Tamoxifen enhances chemotherapeutic efficacy of C6‐ ceramide and increases induction of apoptosis in human colorectal cancer cells by upregulation of MAPK signaling pathway and down‐regulation of inhibitor of apoptosis protein, survivin

Resistance to chemotherapy is a critical barrier to successful treatment of colorectal cancer (CRC). Ceramide, because of its role in induction of cell death cascades in cancer cells, could be a functional therapeutic alternative. Previously we showed that P‐gp antagonists verapamil, tamoxifen, and cyclosporin A block ceramide glycosylation and synergistically enhance C6‐ceramide cytotoxicity in CRC cells; however, the mechanism underlying this response was unclear. Using tamoxifen as adjuvant to C6‐ ceramide, we show the combination is highly effective in CRC cell lines.
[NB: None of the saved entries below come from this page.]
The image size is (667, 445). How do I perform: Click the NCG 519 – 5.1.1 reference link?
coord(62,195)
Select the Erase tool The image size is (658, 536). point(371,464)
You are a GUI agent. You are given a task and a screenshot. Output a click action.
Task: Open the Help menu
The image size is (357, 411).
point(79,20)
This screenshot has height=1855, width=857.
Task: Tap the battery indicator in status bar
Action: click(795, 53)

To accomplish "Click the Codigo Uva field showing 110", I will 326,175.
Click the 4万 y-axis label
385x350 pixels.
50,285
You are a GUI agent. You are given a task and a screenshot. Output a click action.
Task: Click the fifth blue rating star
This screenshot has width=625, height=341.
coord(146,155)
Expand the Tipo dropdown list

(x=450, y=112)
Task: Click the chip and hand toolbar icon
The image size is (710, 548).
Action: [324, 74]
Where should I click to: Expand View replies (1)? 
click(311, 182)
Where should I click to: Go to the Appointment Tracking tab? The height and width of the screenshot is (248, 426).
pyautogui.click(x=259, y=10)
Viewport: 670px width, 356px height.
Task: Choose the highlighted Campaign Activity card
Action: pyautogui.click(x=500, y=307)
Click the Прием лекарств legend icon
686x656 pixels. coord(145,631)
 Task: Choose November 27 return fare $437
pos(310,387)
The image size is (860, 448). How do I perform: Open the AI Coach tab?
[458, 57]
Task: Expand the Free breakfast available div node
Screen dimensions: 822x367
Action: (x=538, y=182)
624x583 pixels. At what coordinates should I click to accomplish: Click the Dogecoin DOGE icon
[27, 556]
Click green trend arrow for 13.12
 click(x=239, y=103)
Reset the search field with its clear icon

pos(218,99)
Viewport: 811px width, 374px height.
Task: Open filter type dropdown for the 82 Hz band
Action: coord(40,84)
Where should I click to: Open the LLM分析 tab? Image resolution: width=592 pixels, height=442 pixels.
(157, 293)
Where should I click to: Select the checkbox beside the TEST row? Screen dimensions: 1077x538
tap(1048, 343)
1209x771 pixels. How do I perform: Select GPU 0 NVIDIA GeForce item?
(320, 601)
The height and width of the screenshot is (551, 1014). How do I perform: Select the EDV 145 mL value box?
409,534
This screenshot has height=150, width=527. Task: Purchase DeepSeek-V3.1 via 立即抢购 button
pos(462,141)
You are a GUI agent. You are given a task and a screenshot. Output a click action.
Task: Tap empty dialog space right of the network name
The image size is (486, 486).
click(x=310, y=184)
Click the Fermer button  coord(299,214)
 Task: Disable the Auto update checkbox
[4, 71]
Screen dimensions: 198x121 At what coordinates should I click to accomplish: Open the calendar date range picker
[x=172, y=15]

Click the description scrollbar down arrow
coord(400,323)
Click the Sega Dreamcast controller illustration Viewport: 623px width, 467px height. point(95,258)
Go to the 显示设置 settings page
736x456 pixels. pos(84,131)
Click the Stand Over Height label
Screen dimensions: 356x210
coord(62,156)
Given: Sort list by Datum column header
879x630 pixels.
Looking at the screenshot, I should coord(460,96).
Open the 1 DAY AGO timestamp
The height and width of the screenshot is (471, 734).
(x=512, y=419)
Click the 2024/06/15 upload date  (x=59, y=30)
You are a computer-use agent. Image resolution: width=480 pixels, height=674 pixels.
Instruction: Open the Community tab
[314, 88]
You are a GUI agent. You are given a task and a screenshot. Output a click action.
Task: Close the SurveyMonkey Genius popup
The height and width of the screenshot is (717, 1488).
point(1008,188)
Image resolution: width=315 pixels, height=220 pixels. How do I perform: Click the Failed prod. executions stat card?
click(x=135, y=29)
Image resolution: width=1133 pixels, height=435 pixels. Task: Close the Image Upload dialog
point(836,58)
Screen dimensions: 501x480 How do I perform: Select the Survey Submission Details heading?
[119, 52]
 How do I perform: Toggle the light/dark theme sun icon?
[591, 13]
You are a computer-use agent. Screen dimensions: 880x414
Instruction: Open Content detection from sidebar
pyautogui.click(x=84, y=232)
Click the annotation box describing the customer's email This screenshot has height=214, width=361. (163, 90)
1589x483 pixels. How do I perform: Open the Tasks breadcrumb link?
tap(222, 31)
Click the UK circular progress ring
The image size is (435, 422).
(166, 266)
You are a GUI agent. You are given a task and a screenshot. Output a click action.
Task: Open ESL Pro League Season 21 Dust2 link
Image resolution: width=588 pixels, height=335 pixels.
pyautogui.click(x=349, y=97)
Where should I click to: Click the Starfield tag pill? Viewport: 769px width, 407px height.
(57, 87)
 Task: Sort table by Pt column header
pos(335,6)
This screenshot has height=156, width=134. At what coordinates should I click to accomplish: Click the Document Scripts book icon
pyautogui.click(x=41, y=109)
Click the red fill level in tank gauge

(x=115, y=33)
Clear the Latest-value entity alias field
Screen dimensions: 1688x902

In LoVo cells, the mix induced caspase‐dependent apoptosis (DNA fragmentation, PARP cleavage, caspase activation) dosedependently, and cell cycle arrest at both G1 and G2. At the molecular level, C6‐ceramide/tamoxifen elicited early upregulation of c‐Jun N‐terminal kinase, and induced upregulation of p53 tumor suppressor protein and downregulation of survivin. Kinetic evaluation indicated that JNK was upstream of both p53 and survivin. Research during the last decade has shown that JNK, p53, and survivin are important players in resistance to chemotherapy. Here we show for the first time, the versatile, composite effects of a new drug duo that could be an effective therapy for chemoresistant CRC and possibly other cancers, solid and hematological. Supported by NIH GM77391.